Records for locating the described items:

============

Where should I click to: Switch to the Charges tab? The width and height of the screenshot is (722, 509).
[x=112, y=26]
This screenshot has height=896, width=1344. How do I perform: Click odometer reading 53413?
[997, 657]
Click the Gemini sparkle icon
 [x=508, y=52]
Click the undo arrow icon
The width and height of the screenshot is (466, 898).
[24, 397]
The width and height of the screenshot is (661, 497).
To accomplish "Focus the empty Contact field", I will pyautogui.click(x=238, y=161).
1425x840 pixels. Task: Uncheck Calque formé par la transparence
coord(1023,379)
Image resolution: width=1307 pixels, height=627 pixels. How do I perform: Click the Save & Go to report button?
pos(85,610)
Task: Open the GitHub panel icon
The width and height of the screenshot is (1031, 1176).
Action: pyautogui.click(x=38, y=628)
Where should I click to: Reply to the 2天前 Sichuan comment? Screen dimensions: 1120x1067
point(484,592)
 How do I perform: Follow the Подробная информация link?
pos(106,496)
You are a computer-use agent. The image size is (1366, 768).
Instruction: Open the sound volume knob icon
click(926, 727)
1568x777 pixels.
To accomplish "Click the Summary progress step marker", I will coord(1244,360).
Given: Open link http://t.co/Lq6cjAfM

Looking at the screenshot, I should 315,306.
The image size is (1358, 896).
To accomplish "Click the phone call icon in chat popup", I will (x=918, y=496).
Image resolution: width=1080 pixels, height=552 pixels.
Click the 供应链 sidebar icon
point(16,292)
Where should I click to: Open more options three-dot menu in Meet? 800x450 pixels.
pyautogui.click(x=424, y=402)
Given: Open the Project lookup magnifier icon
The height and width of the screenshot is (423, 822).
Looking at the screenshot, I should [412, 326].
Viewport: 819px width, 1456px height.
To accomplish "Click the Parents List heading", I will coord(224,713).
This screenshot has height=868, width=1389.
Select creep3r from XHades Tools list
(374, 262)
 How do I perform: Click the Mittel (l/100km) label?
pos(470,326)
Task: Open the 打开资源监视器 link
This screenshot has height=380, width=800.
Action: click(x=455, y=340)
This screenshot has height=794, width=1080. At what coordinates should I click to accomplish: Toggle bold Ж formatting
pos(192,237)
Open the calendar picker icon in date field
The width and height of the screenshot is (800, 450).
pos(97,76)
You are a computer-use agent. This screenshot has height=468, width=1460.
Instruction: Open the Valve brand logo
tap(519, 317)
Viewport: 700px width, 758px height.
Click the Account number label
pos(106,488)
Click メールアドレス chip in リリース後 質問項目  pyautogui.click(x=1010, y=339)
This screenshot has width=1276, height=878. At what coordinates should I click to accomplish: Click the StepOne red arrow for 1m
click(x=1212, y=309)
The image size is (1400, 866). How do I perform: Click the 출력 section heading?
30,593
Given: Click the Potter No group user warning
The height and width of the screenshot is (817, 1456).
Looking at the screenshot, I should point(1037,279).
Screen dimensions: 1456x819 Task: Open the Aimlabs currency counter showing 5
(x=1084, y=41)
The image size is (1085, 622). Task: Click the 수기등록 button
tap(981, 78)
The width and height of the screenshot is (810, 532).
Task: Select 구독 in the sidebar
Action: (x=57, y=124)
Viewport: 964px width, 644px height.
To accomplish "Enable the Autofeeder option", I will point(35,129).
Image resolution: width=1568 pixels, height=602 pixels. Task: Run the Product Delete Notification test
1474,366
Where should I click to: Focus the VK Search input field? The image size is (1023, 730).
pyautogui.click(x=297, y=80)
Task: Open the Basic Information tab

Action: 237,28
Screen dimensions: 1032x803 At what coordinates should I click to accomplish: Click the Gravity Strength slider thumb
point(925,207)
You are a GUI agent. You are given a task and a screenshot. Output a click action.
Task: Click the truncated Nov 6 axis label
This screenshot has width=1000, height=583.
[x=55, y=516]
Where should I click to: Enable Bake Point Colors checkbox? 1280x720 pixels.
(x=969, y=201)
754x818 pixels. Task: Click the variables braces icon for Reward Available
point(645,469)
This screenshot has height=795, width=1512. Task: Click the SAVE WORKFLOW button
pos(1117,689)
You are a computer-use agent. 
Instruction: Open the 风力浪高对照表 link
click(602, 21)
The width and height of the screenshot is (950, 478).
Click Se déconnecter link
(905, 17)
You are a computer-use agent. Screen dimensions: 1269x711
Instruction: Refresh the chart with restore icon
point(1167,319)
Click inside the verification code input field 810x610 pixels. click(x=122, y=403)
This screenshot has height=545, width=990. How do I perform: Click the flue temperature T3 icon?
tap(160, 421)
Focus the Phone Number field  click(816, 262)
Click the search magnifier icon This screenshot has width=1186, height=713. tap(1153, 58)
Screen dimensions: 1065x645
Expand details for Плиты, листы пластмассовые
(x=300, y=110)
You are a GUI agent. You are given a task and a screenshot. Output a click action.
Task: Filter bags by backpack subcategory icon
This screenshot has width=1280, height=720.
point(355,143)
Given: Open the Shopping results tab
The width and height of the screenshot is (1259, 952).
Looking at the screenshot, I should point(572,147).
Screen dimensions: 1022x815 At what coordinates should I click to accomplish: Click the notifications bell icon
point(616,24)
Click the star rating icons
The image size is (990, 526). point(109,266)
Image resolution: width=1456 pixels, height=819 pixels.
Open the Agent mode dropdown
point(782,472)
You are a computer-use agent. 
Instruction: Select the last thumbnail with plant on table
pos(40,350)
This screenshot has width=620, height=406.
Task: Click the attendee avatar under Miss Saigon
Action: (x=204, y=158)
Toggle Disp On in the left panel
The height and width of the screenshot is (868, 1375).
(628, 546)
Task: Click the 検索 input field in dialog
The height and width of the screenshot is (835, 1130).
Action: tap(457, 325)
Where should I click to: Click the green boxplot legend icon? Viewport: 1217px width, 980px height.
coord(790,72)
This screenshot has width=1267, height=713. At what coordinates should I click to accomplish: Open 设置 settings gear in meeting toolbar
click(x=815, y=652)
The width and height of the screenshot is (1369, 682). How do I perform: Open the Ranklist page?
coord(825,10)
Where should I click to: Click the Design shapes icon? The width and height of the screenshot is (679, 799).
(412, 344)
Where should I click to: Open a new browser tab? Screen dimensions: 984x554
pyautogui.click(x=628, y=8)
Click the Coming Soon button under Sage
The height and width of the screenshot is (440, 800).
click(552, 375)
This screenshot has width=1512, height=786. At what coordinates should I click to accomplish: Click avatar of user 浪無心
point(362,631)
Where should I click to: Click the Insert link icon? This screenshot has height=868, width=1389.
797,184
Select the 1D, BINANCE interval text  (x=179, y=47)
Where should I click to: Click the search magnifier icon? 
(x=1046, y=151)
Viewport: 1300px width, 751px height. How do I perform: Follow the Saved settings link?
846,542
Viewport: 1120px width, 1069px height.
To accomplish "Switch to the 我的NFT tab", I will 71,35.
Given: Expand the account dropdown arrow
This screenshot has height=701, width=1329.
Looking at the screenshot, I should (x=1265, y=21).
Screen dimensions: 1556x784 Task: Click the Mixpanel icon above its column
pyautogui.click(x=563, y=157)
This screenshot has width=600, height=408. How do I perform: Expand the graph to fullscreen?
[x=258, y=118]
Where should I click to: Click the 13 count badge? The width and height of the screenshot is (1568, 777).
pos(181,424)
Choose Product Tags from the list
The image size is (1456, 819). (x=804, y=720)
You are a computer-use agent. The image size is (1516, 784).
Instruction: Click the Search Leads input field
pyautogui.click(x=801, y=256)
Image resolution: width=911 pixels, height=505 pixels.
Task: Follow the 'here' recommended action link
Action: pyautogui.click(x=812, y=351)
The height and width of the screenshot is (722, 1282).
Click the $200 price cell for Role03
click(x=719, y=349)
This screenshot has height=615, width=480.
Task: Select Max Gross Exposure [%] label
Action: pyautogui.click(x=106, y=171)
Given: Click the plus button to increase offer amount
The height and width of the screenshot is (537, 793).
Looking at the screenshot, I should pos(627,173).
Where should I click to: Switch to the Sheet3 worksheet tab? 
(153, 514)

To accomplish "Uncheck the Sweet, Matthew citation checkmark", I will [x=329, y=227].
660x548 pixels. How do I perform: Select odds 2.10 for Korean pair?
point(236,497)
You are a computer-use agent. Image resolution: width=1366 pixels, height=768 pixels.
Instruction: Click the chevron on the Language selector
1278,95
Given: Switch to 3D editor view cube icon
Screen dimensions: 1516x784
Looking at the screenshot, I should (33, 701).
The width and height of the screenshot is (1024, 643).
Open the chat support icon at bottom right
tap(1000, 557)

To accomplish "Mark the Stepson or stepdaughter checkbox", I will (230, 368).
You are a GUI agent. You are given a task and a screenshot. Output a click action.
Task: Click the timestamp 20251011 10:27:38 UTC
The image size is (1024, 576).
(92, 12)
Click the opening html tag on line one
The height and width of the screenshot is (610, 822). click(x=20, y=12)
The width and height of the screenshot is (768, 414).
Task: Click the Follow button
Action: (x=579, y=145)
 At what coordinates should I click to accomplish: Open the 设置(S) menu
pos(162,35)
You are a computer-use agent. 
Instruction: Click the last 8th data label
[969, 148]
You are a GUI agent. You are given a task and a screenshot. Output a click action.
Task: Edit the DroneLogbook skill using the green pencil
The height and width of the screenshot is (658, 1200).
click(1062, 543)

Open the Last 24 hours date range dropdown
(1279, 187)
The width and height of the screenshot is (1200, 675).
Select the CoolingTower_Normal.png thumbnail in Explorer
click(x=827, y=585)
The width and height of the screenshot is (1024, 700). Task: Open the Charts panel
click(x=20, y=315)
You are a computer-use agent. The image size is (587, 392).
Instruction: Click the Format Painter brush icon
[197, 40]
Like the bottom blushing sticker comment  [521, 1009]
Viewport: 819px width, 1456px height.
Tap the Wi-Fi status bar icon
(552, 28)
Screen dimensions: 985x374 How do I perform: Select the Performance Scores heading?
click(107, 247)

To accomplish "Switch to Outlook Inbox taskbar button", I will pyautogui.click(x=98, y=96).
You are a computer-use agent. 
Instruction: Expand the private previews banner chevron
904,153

============

▶ **Written instruction**
Turn the lines into a numbered list, starting at the line that contains "will [x=329, y=227]." and ending after the line that contains "point(236,497)". Omit any blank lines.

▶ **Result of this task**
1. To accomplish "Uncheck the Sweet, Matthew citation checkmark", I will [x=329, y=227].
2. 660x548 pixels. How do I perform: Select odds 2.10 for Korean pair?
3. point(236,497)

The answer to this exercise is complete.